The new Frost Commander 140 from Thermalright is worth considering imo. Its got a silly name but it is a serious cooler. It outperforms my Le Grand Macho RT which directly compares to D15 in the TPU review, except I was using a TY-143 on mine. I don't think there any reviews on it yet, and I got mine from Aliexpress. I also own a True Spirit 140 Power, and I will never use both of those coolers on my 5600X again..


----------



## milewski1015 (Apr 19, 2021)

ORLY said:


> That's exactly why I want an air cooler.
> 
> Although it's not that much about money saving for me in this particular case (I can spend those 100 US dollars if needed), AFAIK air coolers can be more or less equal at their mediocrity when it comes to handling a 7nm processor, so if it's only about 1-2°C (at full load) and I can save some bucks - it's not the worst of ideas not to pay for an expensive cooler. I mean, it's more about price-to-performance for me and I don't want that much to overpay for only a slight win.


Agreed. Maybe I'll get an AIO one day just to give them a try but with so many of them being significantly more expensive for only a couple degrees cooler, it's often just not worth it when adding that on to the limited lifespan. Not to mention my 2600 doesn't need an AIO by any means - the Dark Rock 4 I have on there now is more than enough.



ORLY said:


> As for how I use my PC - it's for entertainment, including games. And since I'm not an overclocker, I will be OK with AMD's auto-overclocking features (what are they called - PB2? XFR2?).

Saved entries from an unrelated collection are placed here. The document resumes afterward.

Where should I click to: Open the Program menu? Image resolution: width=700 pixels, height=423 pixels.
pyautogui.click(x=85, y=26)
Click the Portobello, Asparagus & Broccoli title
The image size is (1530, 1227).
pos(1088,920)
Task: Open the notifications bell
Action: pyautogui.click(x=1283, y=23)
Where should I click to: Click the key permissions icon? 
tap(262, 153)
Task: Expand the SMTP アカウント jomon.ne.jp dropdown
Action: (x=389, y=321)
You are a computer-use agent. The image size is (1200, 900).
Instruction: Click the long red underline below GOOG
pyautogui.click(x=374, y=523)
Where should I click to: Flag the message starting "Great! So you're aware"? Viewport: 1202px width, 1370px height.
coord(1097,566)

I'd take note of @weekendgeek's comment. Looks like the NH-D15 is only just keeping the multicore temps in check, and that's after dropping down to a 95W TDP mode. Granted, you won't be hitting the CPU like that when gaming, but I would guess that letting PBO and all that do their thing at 125W you'd be seeing higher than the reported 55-65C temps while gaming. Obviously there are other factors that come into play like case airflow, CPU cooler fan speed, ambient temp, etc. That said, you mgiht be able to get away with one of the midrange coolers like the Mugen 5, Shadow Rock 3, etc.


----------



## Selaya (Apr 19, 2021)

Do note that the Fuma 2's fans max out at rather low RPMs - while they're great for being silent it does mean that you lose the on-demand extra performance should you need/want that. Otherwise it is a great dual stack cooler. Something to keep in mind.


----------



## milewski1015 (Apr 19, 2021)

Selaya said:


> Do note that the Fuma 2's fans max out at rather low RPMs - while they're great for being silent it does mean that you lose the on-demand extra performance should you need/want that. Otherwise it is a great dual stack cooler. Something to keep in mind.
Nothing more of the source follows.